After the Fall of Constantinople to the Ottomans and the following trends of Greek migration to the Diaspora, Greek architecture was concentrated mainly on the Greek Orthodox churches of the Diaspora. These churches, such as other intellectual centres built by Greeks (foundations, schools, etc.), were used also as a meeting-place. The architectural style of these buildings was heavily influenced by the western European architecture.

After the Greek War of Independence and the creation of the modern Greek state, the modern Greek architecture tried to combine the traditional Greek architecture and Greek elements and motives with the western European movements and styles.

The 19th-century architecture of Athens and other cities of the Greek Kingdom is mostly influenced by the Neoclassical architecture, with architects such as  Theophil Hansen, Ernst Ziller, Panagis Kalkos, Lysandros Kaftanzoglou and Stamatios Kleanthis.

History
Architecture was built using bated and phenixes-a special type of grass in Greece mixed in white paste.

The architecture of the modern Greek cities, especially the old centres ("old towns") is mostly influenced either by the Ottoman or the Venetian architecture, two forces that dominated the Greek space from the early modern period.

After the Greek Independence, the modern Greek architects tried to combine traditional Greek and Byzantine elements and motives with the western European movements and styles. Patras was the first city of the modern Greek state to develop a city plan. In January 1829, Stamatis Voulgaris, a Greek engineer of the French army, presented the plan of the new city to the Governor Kapodistrias, who approved it. Voulgaris applied the orthogonal rule in the urban complex of Patras. However his initial plan was modified in 1830.

Two special genres can be considered the Cycladic architecture, featuring whitewashedhouses, in the Cyclades and the Epirotic architecture in the region of Epirus, featuring stone houses.

After the establishment of the Greek Kingdom, the architecture of Athens and other cities was mostly influenced by the Neoclassical architecture. For Athens, the first King of Greece, Otto of Greece, commissioned the architects Stamatios Kleanthis and Eduard Schaubert to design a modern city plan fit for the capital of a state.

Neoclassical examples

In 1917 most of Thessaloniki's old center of the city was destroyed by the Great Thessaloniki Fire of 1917. Following the fire the government prohibited quick rebuilding, so it could implement the new redesign of the city according to the European-style urban plan prepared by a commission of architects headed by French architect Ernest Hébrard.

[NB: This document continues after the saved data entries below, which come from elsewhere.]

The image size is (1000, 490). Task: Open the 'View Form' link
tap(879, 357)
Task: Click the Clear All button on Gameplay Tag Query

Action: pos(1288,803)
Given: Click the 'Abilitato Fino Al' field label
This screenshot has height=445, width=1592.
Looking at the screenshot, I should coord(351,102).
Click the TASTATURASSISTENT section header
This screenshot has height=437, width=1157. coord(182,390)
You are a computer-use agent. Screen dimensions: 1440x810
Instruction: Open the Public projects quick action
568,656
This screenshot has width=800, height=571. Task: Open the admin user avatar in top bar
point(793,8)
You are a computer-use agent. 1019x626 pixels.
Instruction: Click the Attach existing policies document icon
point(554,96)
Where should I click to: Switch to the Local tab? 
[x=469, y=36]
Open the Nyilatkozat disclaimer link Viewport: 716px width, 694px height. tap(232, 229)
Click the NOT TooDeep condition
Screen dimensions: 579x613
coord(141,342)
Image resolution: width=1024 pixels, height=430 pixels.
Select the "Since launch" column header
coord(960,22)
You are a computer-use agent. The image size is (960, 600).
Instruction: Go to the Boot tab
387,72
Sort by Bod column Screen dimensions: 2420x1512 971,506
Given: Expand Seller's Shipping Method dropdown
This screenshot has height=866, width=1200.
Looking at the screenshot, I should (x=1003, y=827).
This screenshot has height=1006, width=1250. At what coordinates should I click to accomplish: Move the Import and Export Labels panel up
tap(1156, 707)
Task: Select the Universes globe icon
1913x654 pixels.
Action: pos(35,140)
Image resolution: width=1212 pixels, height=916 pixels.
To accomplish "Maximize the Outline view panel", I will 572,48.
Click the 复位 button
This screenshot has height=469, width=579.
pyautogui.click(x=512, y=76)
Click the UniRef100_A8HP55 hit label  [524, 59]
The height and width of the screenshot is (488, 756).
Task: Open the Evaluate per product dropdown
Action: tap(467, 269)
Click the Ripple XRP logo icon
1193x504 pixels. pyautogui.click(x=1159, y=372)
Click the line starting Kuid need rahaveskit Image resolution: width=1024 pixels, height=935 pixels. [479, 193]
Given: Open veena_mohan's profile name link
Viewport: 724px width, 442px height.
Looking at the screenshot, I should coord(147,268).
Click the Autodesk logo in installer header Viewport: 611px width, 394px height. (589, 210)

In 1933 was signed the Athens Charter, a manifesto of the modernist movement which published later by Le Corbusier. Architects of this movement were among others the Bauhaus-architect Ioannis Despotopoulos, Dimitris Pikionis, Patroklos Karantinos and Takis Zenetos.

Antiparochi laws
In 1929, two important laws concerning apartment buildings took effect. The law about "horizontal property" made it possible that many different owners own one apartment building, each by owning one or more apartment units. Theoretically, each apartment corresponds to a percentage of the original plot. The most important effect of this law was the practice of "αντιπαροχή" (antiparochí, literally "a supply in exchange"). With antiparochí, the owner of a plot, who can't afford to build an apartment building by himself, makes a contract with a construction company so that the latter will build the apartment building but keep the ownership of as many apartments as the contract states. Although during the inter-war period the practice of antiparochí was limited, as the construction of most apartment buildings was financed solely by the original owners of the plot, antiparochí became the most common method for financing the construction of condominiums (polykatoikíes) from the 1950s onwards. However this practice had the negative effect of the destruction of many old-era (mostly of 19th century) buildings and mansions in the major Greek cities, to be replaced by common apartment buildings. Even today (2019), the owners of old buildings or mansions, listed as architecturally preserved, prefer to let them collapse to avoid the preservation cost and exploit the plot.

After World War II and the Greek civil war, this practice (the massive construction of condominiums in the major Greek city-centres) was a major contributory factor for the Greek economy and the post-war recovery. The first scycrapers were also constructed during the 1960s and 1970s, such as the OTE Tower and the Athens Tower Complex.

During the 1960s and 1970s, Xenia was a nationwide hotel construction program initiated by the Hellenic Tourism Organisation (Ελληνικός Οργανισμός Τουρισμού, EOT) to improve the country's tourism infrastructure. It constitutes one of the largest infrastructure projects in modern Greek history. The first manager of the project was the architect Charalambos Sfaellos (from 1950 to 1958) and from 1957 the buildings were designed by a team under Aris Konstantinidis.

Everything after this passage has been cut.